• _The task_: In the passage on AI bias, what share of the images generated for the keyword "judge" were of women?

• _Exercise passage_:
LLMs use a vast amount of previously human-generated data as input for training. The ‘source’ and content of the data these models are consuming are mostly unknown and in most cases proving to be detrimental to the neutrality of AI algorithms. Take the example of MidJourney. The company is under heavy criticism for massively infringing copyrights as it is training its models on a huge data set of previously human-generated images. The source and biases associated with these images are unknown and how it will systematically include or exclude certain groups of people unfairly is also a subject of debate at this stage.
Similarly, if the algorithm is being trained on a set of data that is not representative of the population, it creates tendencies and results which again are skewed towards a specific point of view. The earlier example of Tay by Microsoft is a case in point. The data is not Diverse enough to provide us with representative results.
Aftermath
Stanford HAI recently reported based on The AI, Algorithmic, and Automation Incidents and Controversies (AIAAIC) database that over the past 10 years (2021-2012), the number of ethical issues associated with AI has increased by 26 times i.e. from 10 cases to 260 cases. This increase in ethical concerns is a direct result of a lack of responsibility in AI algorithm development and consciously or unconsciously introducing biases in the AI models.
A recent study by Bloomberg used Stable Diffusion, a text-image AI model, to generate 5,100 images of people as a representation of workers for 14 jobs. The analysis suggested that the images generated for people working in high-paying jobs (Lawyers, Engineers etc.) were mostly of lighter skin tones, while images of people with darker skin tones were predominantly generated for prompts like “Janitors” and “Dishwashers” etc.
This is far from reality. The same report compares how many ‘Women’ images were generated for the keyword “judge”. It was only 3%, while in reality, 34% of US judges are women! How this will change the worldview we hold today…you guessed it right…is yet to be known!
What is next?
A report by Gartner indicates that by 2025, 30% of marketing from large organizations will be through AI-generated content. Another report by Bloomberg suggests that the Generative AI market is set to reach $ 1.3 trillion by 2032.
This puts a huge responsibility on large organizations, Governments and Academia to join hands to fight for ethical and responsible AI practices. A global standard providing Data Lifecycle frameworks to validate data sources and their authentication needs to be introduced. Blockchain can play a major role in this data governance and modelling by providing an immutable, distributed and trusted network to validate content generated or consumed by AI models.
As for the general public, as I always advocate, improving Digital Literacy is the only way to make informed choices with the use of AI. The core definition of Digital Literacy is no longer how you can use a computer, but extends to how we interpret, understand and connect the results generated by AI algorithms. With the power to reshape perspectives, AI holds the key to forging a brighter future – provided we remain vigilant and aware of its limitations.

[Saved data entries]
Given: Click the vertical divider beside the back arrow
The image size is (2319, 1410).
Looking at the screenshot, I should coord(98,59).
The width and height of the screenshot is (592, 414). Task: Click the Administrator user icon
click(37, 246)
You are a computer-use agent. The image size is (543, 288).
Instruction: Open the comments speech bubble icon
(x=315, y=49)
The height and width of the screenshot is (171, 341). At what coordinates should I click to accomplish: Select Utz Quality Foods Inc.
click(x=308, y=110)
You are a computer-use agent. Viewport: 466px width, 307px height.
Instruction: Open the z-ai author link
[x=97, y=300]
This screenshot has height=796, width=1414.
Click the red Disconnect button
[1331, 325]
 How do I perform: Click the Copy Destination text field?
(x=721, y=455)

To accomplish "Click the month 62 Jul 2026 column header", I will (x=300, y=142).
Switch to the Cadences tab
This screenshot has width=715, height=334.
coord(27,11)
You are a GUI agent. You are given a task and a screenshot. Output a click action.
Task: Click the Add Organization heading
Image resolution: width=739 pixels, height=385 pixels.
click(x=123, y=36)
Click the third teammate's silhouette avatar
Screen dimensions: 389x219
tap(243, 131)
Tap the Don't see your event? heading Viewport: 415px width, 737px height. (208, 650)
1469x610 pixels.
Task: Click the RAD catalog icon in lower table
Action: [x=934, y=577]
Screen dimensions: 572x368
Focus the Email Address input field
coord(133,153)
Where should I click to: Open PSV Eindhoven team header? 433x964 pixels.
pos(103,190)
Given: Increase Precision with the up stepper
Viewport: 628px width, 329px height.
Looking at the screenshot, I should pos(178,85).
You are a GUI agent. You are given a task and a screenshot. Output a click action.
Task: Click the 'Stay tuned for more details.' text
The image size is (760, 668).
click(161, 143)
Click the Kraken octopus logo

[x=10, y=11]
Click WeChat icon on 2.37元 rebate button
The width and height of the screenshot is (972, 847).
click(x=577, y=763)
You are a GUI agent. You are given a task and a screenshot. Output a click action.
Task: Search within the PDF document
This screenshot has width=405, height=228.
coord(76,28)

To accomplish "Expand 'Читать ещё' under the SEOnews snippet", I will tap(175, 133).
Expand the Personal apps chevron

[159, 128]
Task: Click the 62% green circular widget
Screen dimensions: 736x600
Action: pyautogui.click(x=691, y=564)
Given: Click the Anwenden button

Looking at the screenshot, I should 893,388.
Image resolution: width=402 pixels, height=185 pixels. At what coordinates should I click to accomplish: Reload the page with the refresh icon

• _Worked solution_: Only 3% were of women.